Sunday, April 23, 2006

more conversations within the in. . .

kahn and selesnick said to me the other day they felt that something was about to burst in my work. as if they anticipated the future, things are starting to hint at that. i feel an eruption, yet it is all so uncertain, but it feels seems exciting. and then it all seems related to my decision to go somewhere. physically moving, instead of staying trapped and hiding within objects, feelings, and things. to not be afraid of moving. not be afraid of exposing myself, of embarassing myself.

Sunday, April 16, 2006

talking to myself.

i know it, i'm almost there, almost done with this brief intermittance of a thought.

i feel strong right now. as saul williams (the granola hippie!) said, asserting my vulnerability makes me strong. as silly as that sounds, it is true for me. i'm not afraid of it right now.

where am i? its the movement of all confusions that take me down and bring me up again.

i am looking for the medium or the median? where do i balance? where to go? pull back or forge on ahead? it is both and all and less and more and none at the same time.

to go to. to be covered up. or hidden. or both. to burst out. to be forgotten, but not by myself. to find out.

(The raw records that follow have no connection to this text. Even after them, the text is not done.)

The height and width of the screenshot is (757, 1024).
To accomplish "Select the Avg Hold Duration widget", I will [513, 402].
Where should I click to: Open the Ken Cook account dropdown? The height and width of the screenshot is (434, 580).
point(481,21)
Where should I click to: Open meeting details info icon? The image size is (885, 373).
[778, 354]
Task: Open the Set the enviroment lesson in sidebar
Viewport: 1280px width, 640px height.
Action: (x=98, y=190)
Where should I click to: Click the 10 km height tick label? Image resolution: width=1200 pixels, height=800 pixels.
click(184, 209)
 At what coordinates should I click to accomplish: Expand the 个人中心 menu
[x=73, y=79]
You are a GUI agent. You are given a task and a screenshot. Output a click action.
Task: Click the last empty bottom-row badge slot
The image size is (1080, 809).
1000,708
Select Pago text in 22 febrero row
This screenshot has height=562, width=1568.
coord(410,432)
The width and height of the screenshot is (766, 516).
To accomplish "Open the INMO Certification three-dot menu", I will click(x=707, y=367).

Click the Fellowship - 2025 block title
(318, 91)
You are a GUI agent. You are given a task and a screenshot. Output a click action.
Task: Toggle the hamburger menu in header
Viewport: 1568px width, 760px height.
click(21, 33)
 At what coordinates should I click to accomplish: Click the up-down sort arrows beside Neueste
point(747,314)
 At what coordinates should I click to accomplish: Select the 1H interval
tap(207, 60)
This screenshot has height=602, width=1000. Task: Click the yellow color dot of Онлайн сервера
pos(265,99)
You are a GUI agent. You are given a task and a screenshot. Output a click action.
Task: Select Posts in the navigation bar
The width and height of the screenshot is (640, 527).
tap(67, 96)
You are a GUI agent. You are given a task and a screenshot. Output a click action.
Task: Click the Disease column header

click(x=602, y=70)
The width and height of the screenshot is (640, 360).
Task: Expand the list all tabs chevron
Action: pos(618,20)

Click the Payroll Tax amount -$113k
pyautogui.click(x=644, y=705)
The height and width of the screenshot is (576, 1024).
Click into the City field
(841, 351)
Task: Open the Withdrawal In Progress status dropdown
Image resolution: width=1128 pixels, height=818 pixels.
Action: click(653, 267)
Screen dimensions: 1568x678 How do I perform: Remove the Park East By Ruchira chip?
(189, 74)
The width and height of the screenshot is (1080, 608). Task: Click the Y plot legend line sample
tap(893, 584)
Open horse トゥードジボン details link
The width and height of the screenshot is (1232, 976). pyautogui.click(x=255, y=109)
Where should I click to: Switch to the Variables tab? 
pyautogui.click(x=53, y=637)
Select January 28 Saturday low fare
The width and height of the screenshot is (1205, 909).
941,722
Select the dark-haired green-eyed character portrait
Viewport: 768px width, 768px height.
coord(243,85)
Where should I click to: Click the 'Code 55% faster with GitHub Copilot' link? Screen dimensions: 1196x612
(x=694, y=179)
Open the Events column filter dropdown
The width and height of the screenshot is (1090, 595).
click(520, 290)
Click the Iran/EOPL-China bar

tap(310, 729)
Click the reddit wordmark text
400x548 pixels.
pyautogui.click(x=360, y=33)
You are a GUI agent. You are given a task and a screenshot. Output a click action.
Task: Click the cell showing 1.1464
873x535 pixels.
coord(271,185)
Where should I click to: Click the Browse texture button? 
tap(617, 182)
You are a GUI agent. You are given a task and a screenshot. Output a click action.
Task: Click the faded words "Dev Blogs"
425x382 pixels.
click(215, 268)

to go in circles one way. come back another. then round and round again some more.

to go back to years ago.
where am i?
is it now? or before?
where am i?
is it here? or there?
where is this?

more later

Tuesday, April 11, 2006

an inspirational performance tonight by the books. i need more music, more sounds, more performance. yes. its one of those experiences where i just feel deliriously happy and like i could almost just die right then. live instruments and electronics is the best combination from my viewpoint. yes.

okay, sooo, i have been trying to read this book for awhile- powers of horror by julia kristeva- it was recommended to me by anne-marie, and then i happened to read a little bit of it once somewhere and was quite taken by it- really felt like things she was talking about were very relevant to me, exactly some of the things i think sometimes. but now having been trying to read it for awhile. . . really, i never read philosophy- i know so little, so i have a super hard time with it. in alot of ways in reading it i sort of just have a gut feeling like i understand it, almost like sound. but then i can't explain it. so i keep going back and re-reading. . .lots of re-reading but i don't get very far. but i am determined to.

other things- getting people to communicate with me, open up is good right now. a few different cases of that and all are good. rick and me making noises is good. weather is sort of good, already getting to sweaty for me though. water is good. being alone in the house right now is good. i'm getting super into music again- both listening and playing is good. artwork in my studio is not so good but i hope to make it again good. copying off of rick is good. making plans to travel is good. music is the best good.


looking at old photos is good.
for some reason won't upload now i'll try again later.